In questi giorni mi risuona in testa la vecchia frase attribuita a John Donne e diventata famosa grazie a una storica pellicola cinematografica tratta dal romanzo di Hemingway: “Ogni morte di un essere umano mi diminuisce perché sono parte dell’Umanità; quindi non chiedermi per chi suona la campana. Essa suona sempre per te”.
La risposta alla domanda del titolo è in sé ovvia: contraddicendo la bella frase del filosofo i morti non sono tutti uguali.
Basterebbe citare le statistiche dei morti per fame, per guerre più o meno importanti, per suicidio o femminicidio per capire che ci sono 10 pesi e 10 misure nella valutazione mediatica, politica e umana di quell’evento che, ricordiamocelo, a un certo punto riguarderà tutti.
Così limiterò le mie considerazioni all’aspetto mediatico del problema: è evidente che l’attenzione a quella che si suole chiamare “cronaca nera” sia aumentata negli ultimi anni e che, apparentemente di conseguenza, la maggior parte dei media si siano dedicati a quel genere di giornalismo, con particolare attenzione ad argomenti come il femminicidio.
Se andiamo a vedere le statistiche inerenti il femminicidio si scopre che negli ultimi anni il fenomeno (ovviamente deprecabile) è in Italia sostanzialmente stabile in quanto a numeri e che anzi potrebbe diminuire quest’anno. Se dovessimo occuparci di una vera strage in Italia dovremmo senz’altro parlare degli incidenti stradali, le cui vittime sono decisamente di un’altra scala. Quindi quando si parla di “notiziabilità” si sta dicendo che pubblichiamo una non-notizia.
Ma se cominciamo a guardare in una prospettiva mondiale, come si dovrebbe fare per fare del buon giornalismo, dovremmo dire che gli incidenti stradali in Italia hanno grosso modo ammazzato lo stesso numero di persone in un anno dell’esercito israeliano a Gaza in un paio di settimane; potremmo fare un passettino verso temi meno congiunturali (con il massimo rispetto per tutti i morti di tutte le guerre) e ricordare, insieme alla FAO, che domattina circa 900 milioni di persone rischieranno concretamente di morire di fame e non perché sono fannulloni o cattivi (come qualche politico di cattivo gusto prova a farci credere, ma perché sono vittime di profonde ingiustizie sociali, oppure di catastrofi ambientali non prodotte da loro, o di discriminazioni razziali, deportazioni ecc.

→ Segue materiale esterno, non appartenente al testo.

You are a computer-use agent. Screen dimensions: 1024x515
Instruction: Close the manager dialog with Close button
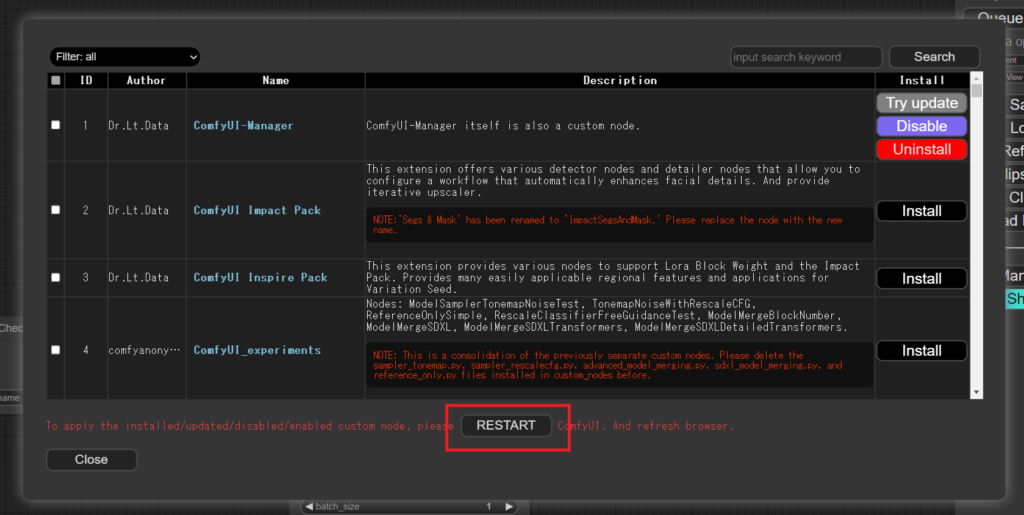pyautogui.click(x=91, y=459)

Fare del giornalismo nonviolento, fare del buon giornalismo vuol dire rimettere questi numeri al posto giusto e cominciare con una denuncia seria delle cause di fondo che producono la morte: la disuguaglianza sociale, la speculazione finanziaria, le guerre, il razzismo, le politiche ambientali, il disinteresse per una sanità pubblica efficiente e gratuita: in sintesi la violenza nei suoi diversi caratteri di violenza fisica, economica, discriminatoria, religiosa.

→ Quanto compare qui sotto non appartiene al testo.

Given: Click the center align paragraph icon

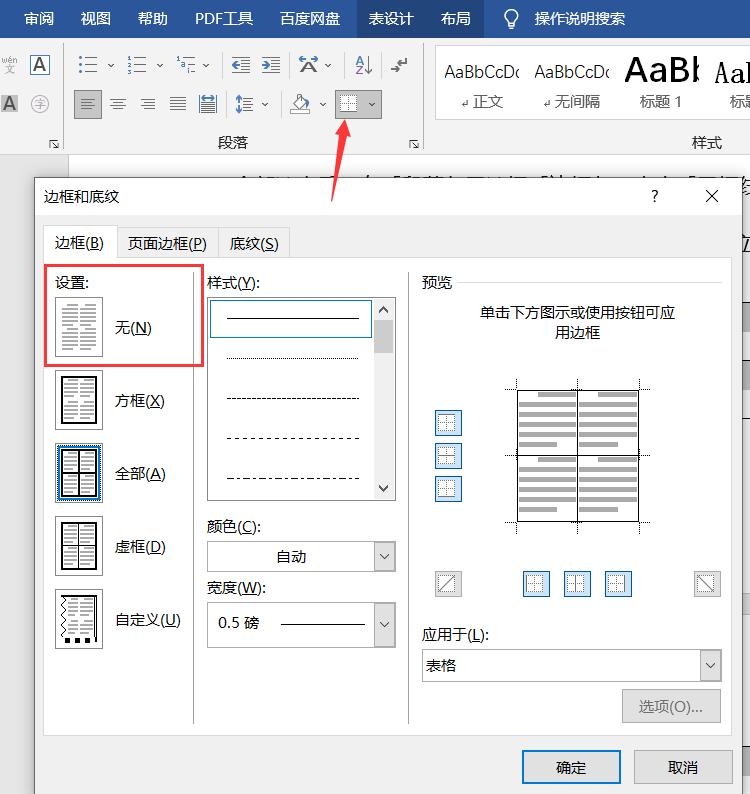Looking at the screenshot, I should [x=118, y=104].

Ma la risposta nonviolenta dopo la denuncia deve passare alla proposta e la proposta centrale è quella di una società dove ogni essere umano abbia le stesse opportunità e dove si lavori, giorno dopo giorno, per eliminare gli ostacoli che impediscono la realizzazione di quest’obiettivo.
Pressenza è uno dei luoghi dove si raccontano questi progetti di liberazione dell’Essere Umano dalla condizione violenta in cui alcuni – pochi – hanno messo la stragrande maggioranza. L’aiuto concreto nel segnalare questi effetti dimostrazione, questi differenti modi di fare azioni, di avere idee e sentimenti verso un cambiamento sentito e radicale delle condizioni di vita è il contributo che ognuno, giornalista o no, può dare a questa causa.
Pressenza stessa è uno degli effetti dimostrazione perché lavora con un’altra agenda, perché è completamente supportata da volontari, autofinanziata e dunque indipendente, in crescita perché corrisponde a un’esigenza umana inarrestabile.
L’attenzione mediatica verso chi lavora per la morte e non per la vita (assassini, guerrafondai, speculatori, violenti in genere) vuole anche convincerci della cattiveria umana e conseguentemente spingerci verso l’individualismo e la rassegnazione.
Per questo noi scommettiamo sulla natura umana dei costruttori disinteressati, dei volontari, delle persone umili che sentono, dal profondo del cuore, la necessità di aiutare e che sono in grado in qualsiasi momento di illuminare l’oscurità.